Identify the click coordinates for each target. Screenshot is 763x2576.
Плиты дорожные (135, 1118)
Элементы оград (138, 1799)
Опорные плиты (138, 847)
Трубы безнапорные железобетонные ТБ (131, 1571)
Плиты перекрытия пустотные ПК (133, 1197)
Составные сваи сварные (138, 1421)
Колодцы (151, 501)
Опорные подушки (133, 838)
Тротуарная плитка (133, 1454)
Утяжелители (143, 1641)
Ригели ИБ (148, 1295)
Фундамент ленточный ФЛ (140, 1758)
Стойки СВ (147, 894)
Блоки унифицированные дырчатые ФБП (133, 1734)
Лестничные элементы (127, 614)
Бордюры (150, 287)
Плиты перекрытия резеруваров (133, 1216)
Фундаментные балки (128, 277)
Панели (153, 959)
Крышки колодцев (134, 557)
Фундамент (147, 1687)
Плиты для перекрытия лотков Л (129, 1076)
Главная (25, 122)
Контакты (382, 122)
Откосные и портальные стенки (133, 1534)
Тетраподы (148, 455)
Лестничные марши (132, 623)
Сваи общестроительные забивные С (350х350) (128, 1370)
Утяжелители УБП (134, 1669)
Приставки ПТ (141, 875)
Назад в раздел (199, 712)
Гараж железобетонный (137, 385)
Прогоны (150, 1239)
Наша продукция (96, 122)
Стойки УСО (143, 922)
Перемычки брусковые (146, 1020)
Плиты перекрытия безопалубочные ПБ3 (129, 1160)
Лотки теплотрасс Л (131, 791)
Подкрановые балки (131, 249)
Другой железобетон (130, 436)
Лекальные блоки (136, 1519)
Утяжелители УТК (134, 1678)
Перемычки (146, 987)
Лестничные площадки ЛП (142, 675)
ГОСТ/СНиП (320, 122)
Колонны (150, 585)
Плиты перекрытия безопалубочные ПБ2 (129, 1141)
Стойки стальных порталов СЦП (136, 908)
------------------------------------------------------------------------
▸ **Problem description**:
Could you repeat exactly the lines above from the line with "Опорные подушки (133, 838)" up to and including the line with "Фундамент (147, 1687)", and only those?

▸ **Task answer**:
Опорные подушки (133, 838)
Тротуарная плитка (133, 1454)
Утяжелители (143, 1641)
Ригели ИБ (148, 1295)
Фундамент ленточный ФЛ (140, 1758)
Стойки СВ (147, 894)
Блоки унифицированные дырчатые ФБП (133, 1734)
Лестничные элементы (127, 614)
Бордюры (150, 287)
Плиты перекрытия резеруваров (133, 1216)
Фундаментные балки (128, 277)
Панели (153, 959)
Крышки колодцев (134, 557)
Фундамент (147, 1687)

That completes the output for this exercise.